Has the role and context of leadership changed over the last few decades and if so, in what ways?
Leadership fundamentals continue to be tweaked and challenged, however ultimately the base requirements for effective leadership remain the same. The environment and cultures within which we lead continue to evolve also. Technology, systems, the global nature of work and various other changes to the modern work world all influence the inputs required and outputs gained from leadership and the capabilities most employers and employees are looking for.
I recently read with interest two articles in the July edition of the Financial Review – Boss magazine titled, ‘The New Employer-Employee Contract’ and ‘Crisis in Business Leadership’.
For most of the 20th century the compact between employers and employees was based on loyalty. That is now gone, replaced…by a transactional laissez-faire approach that serves neither party well. A workable new compact must recognise that jobs are unlikely to be permanent but should encourage lasting alliances nonetheless. The key is that both the employer and employee seek to add value to each other. Employees invest in the company’s adaptability; the company invests in employees’ employability. Three simple policies can make this new compact tangible. They are: hiring employees for explicit ‘tours of duty’; encouraging employees to build networks and expertise outside the organisation and establishing active alumni networks to maintain career-long relationships.
A recent study demonstrates the inherent risks and current state of leadership. The propensity for ‘people in charge’ to be focusing on the traditional management requirements for their roles as opposed to leadership continue to be an issue. The opportunities for smaller businesses to develop a point of difference through leadership flexibility and agility based on reduced bureaucracy and opportunity to act and react more quickly is highlighted. Additionally, there is a clear delineation in a view of the organisations ability and willingness to dedicate time, funding and energy to leadership development, depending on the level of the business an individual works within.
The verdict from the University of Sydney’s and Boss’s second survey of executives is that our workplaces also suffer a failure of leadership; at least from the perspective of senior managers.
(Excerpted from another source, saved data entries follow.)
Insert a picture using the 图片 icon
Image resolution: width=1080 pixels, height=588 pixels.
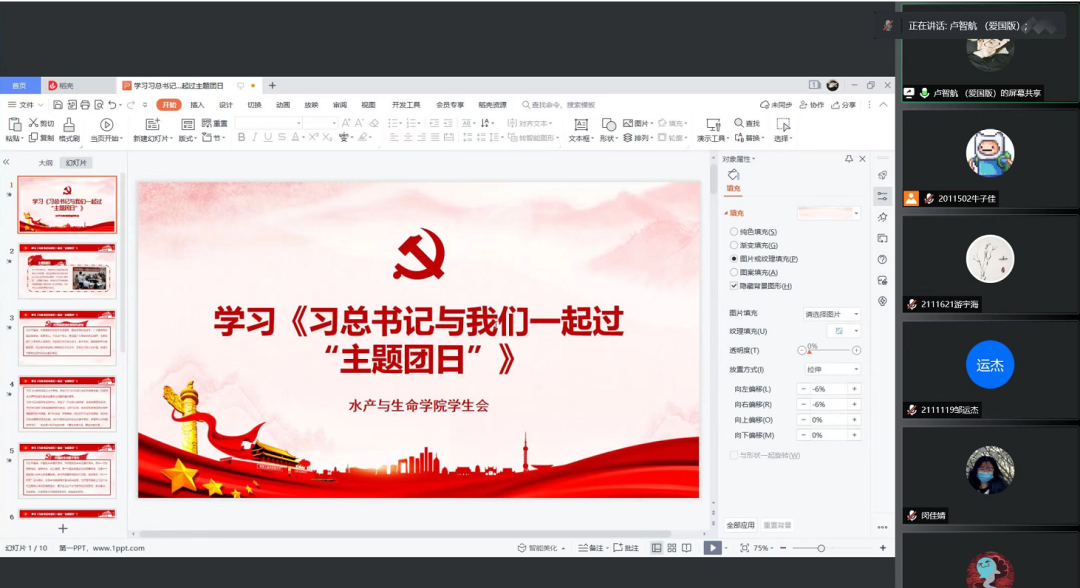pyautogui.click(x=628, y=124)
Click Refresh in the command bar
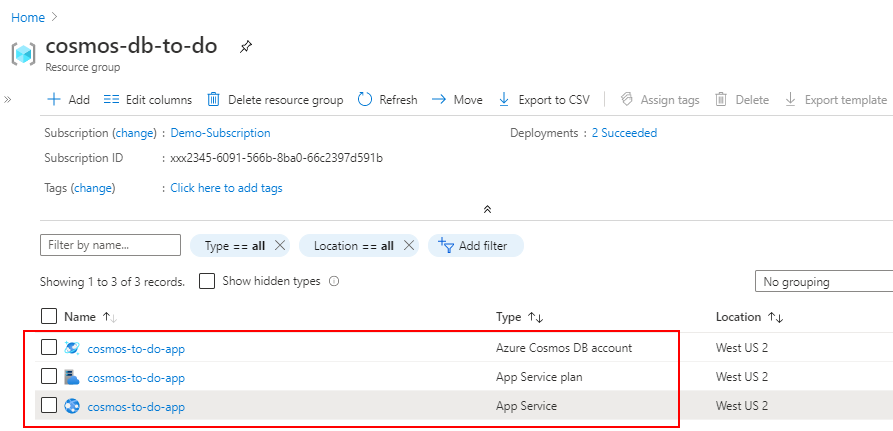 [x=387, y=99]
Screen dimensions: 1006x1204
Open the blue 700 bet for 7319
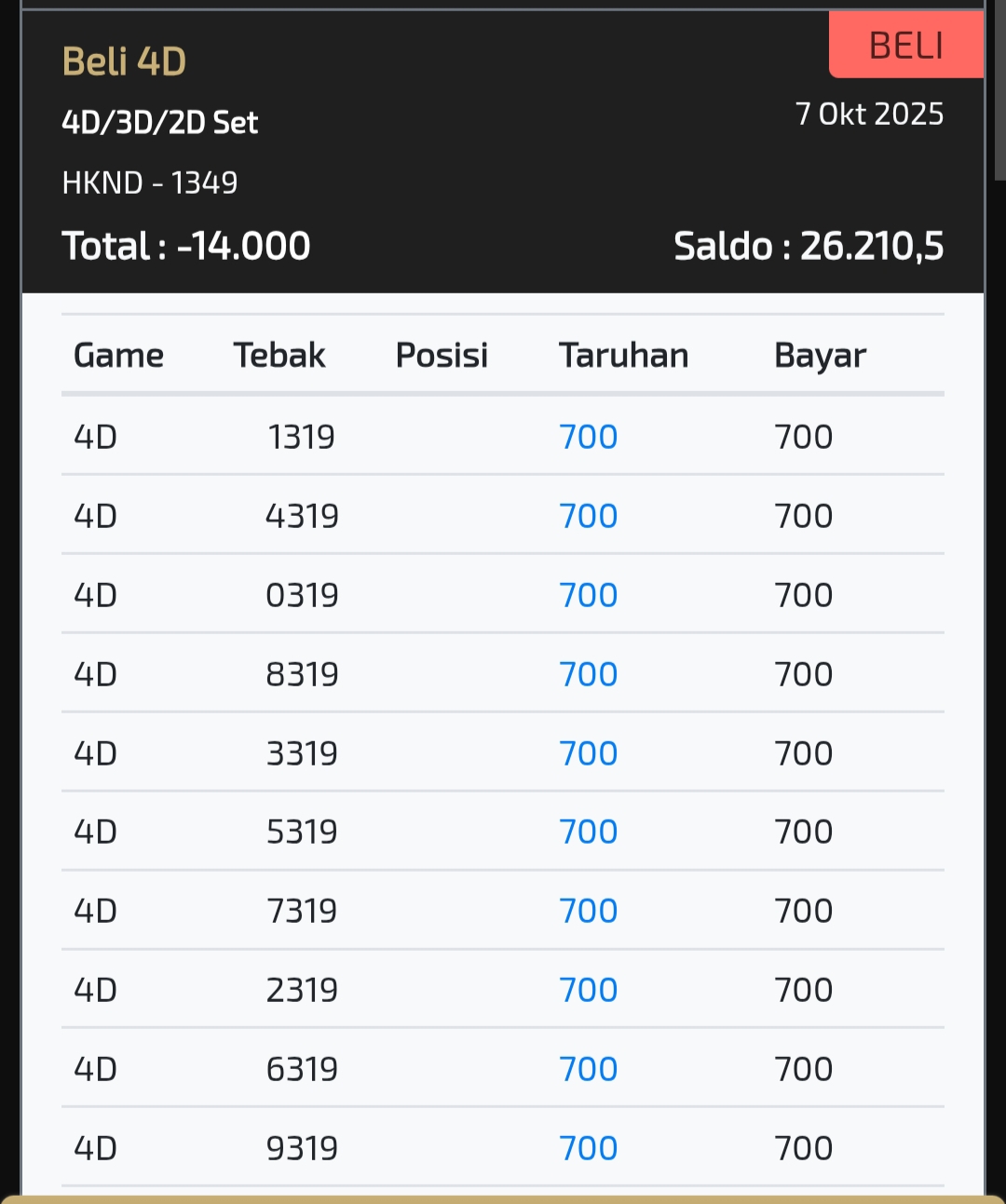pos(588,911)
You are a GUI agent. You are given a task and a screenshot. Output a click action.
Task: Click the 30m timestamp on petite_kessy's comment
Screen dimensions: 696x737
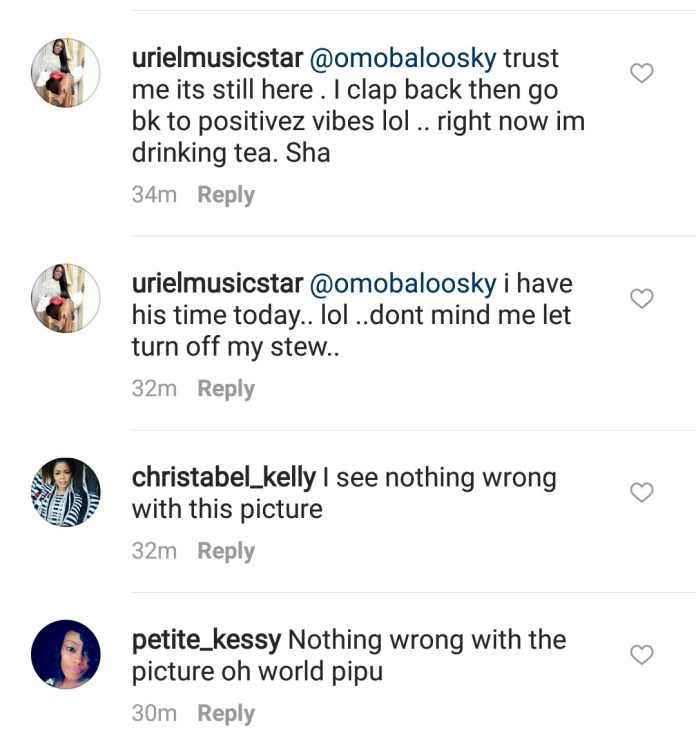point(154,714)
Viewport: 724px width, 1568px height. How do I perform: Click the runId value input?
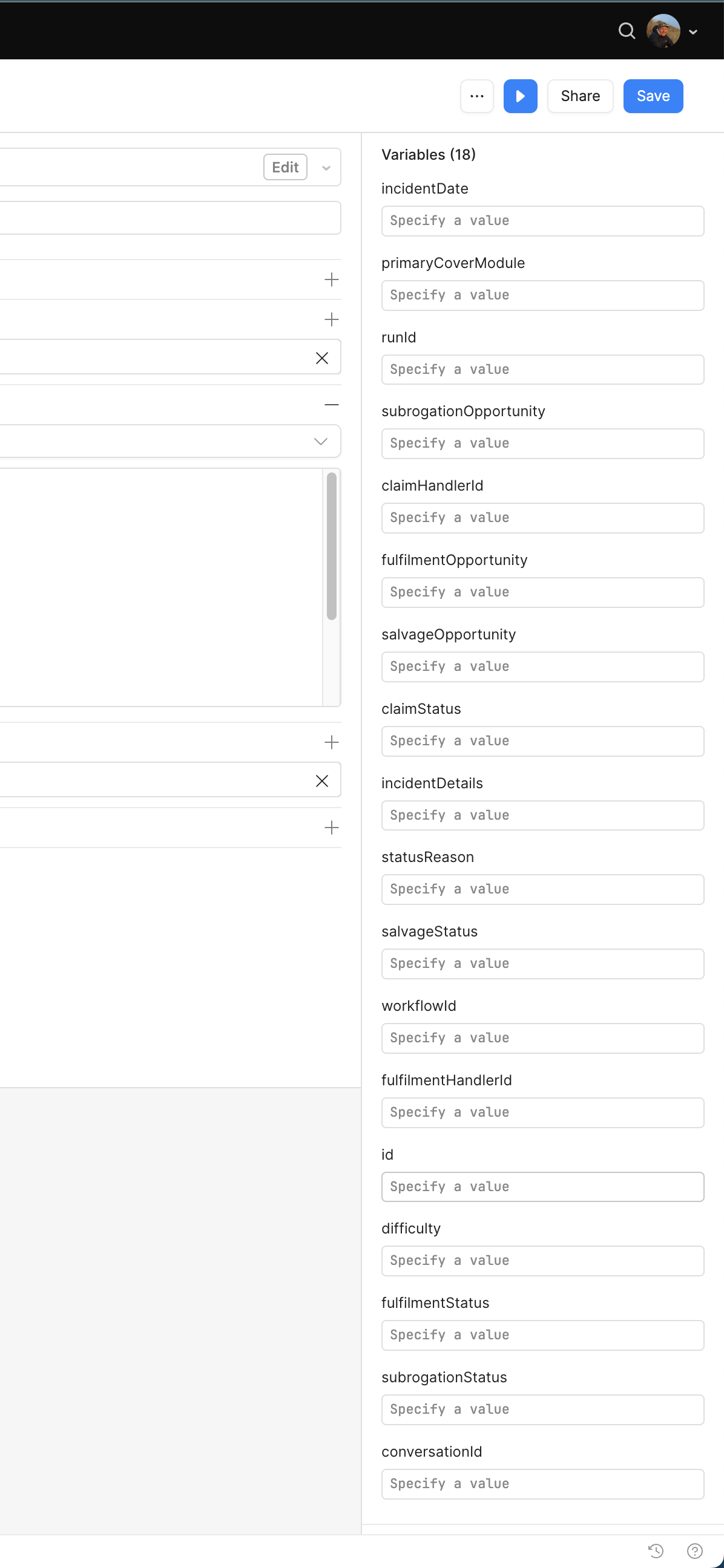(x=542, y=370)
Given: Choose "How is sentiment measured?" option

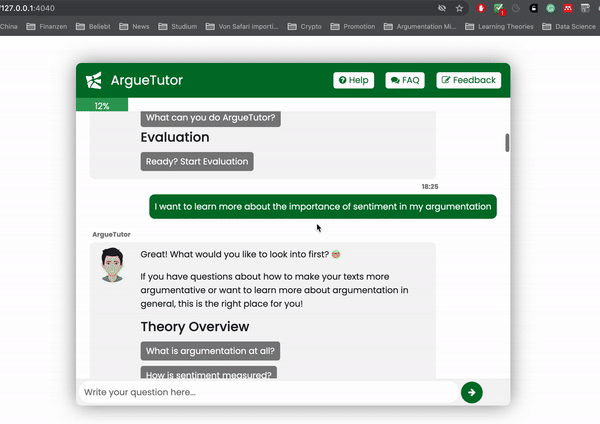Looking at the screenshot, I should pyautogui.click(x=208, y=374).
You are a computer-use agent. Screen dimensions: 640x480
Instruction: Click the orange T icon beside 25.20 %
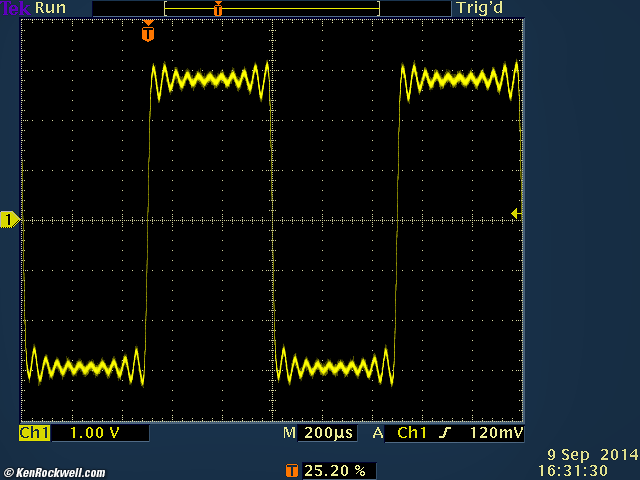coord(292,469)
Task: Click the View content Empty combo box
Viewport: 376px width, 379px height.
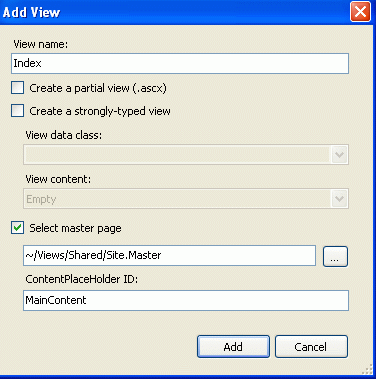Action: (x=186, y=199)
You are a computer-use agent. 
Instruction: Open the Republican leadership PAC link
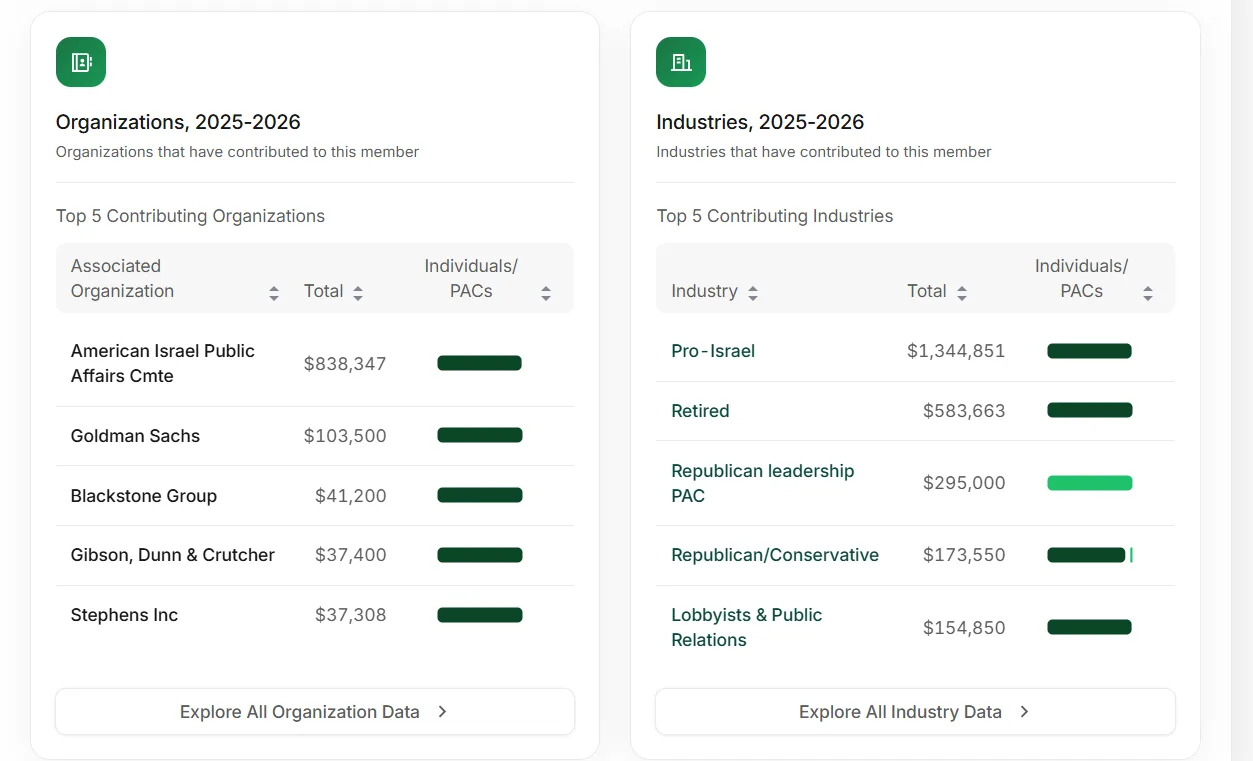point(763,483)
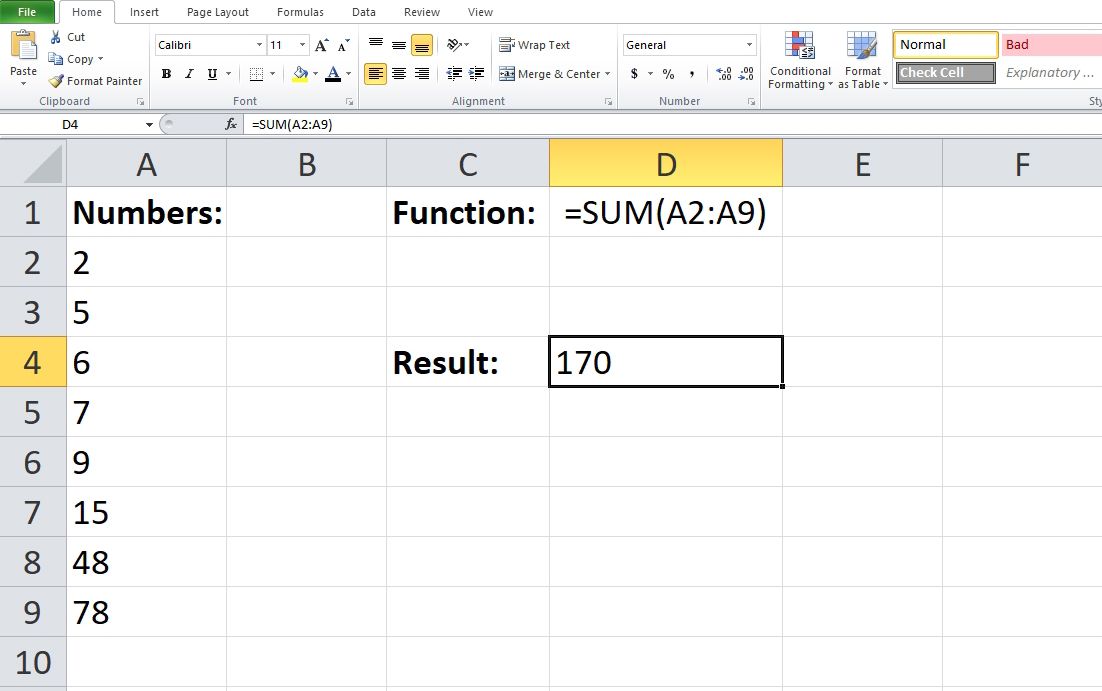Open the File menu
Screen dimensions: 1102x691
pyautogui.click(x=26, y=11)

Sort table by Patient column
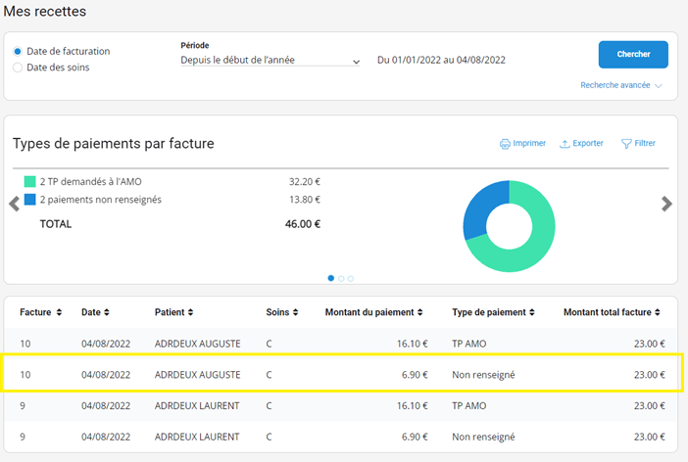point(190,313)
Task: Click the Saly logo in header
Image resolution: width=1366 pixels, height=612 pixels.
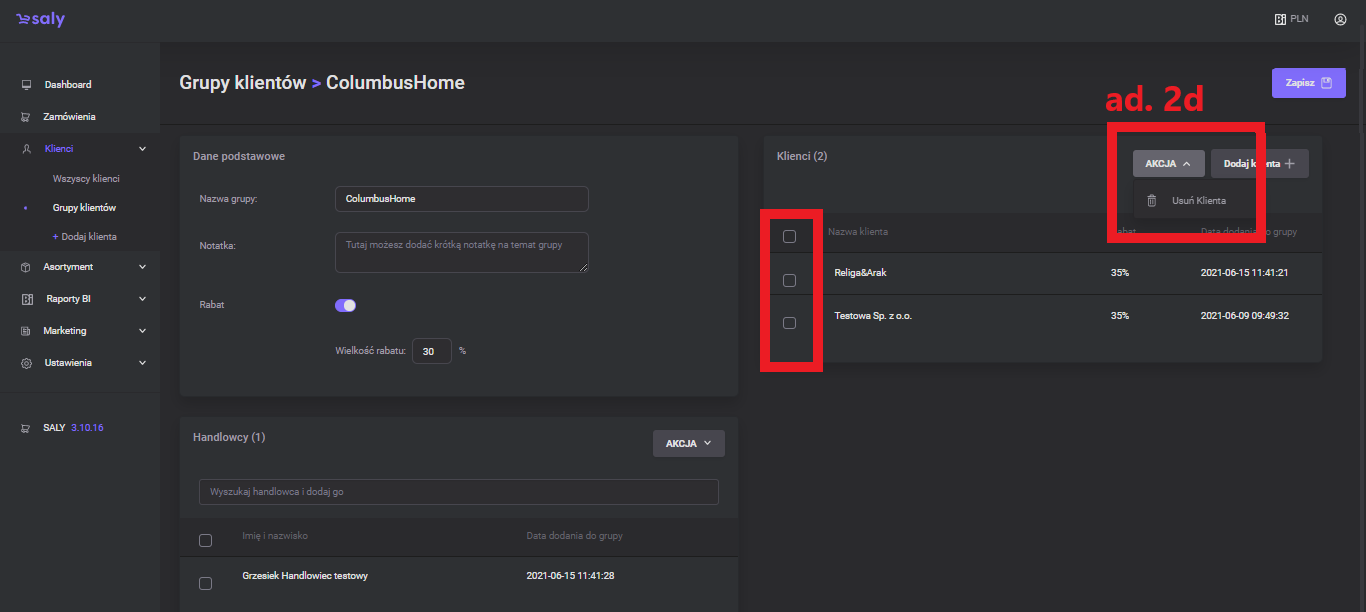Action: [x=40, y=20]
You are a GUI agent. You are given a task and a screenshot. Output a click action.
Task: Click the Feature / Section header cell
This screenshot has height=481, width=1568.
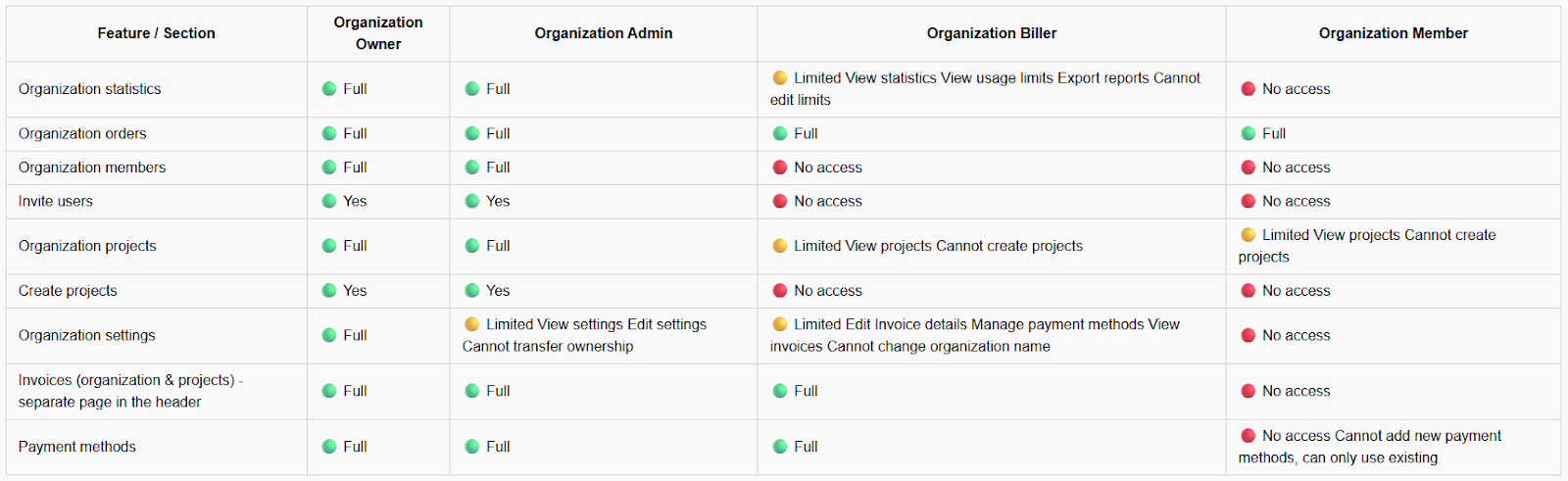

We interviewed members of The Financial Review Business Leaders panel and 137 mid-level and senior manager completed an online survey. Those in middle management ranks are more optimistic about the way organisations are run. But a quarter of senior business executives warn that their companies are being over-managed and under-led. Just over 5 per cent think that developing good leaders is something their company takes seriously. Only 11 per cent believe their business excels at identifying future leaders, according to research.
Too much focus on management – not leadership
“We focus, as people come up through their careers, on their management ability – are they able to drive a profit or run [the business] most efficiently – rather than leadership,” Lord says. “Management skills aren’t as important because you can build the right team around you.”
The overwhelming feedback was that companies’ “management systems reward financial performance rather than leadership skills”. The clear message is for more “time and recognition” to be dedicated to developing leadership experience.
Results and data from the survey also found:
- Crisis in Business Leadership: Financial Review, Boss Magazine
- Ladies and Gentleman, The Amazing Leadership Magician! (weleadwefollow.wordpress.com)
- How Leadership Can Encourage Team Collaboration & Creativity (business2community.com)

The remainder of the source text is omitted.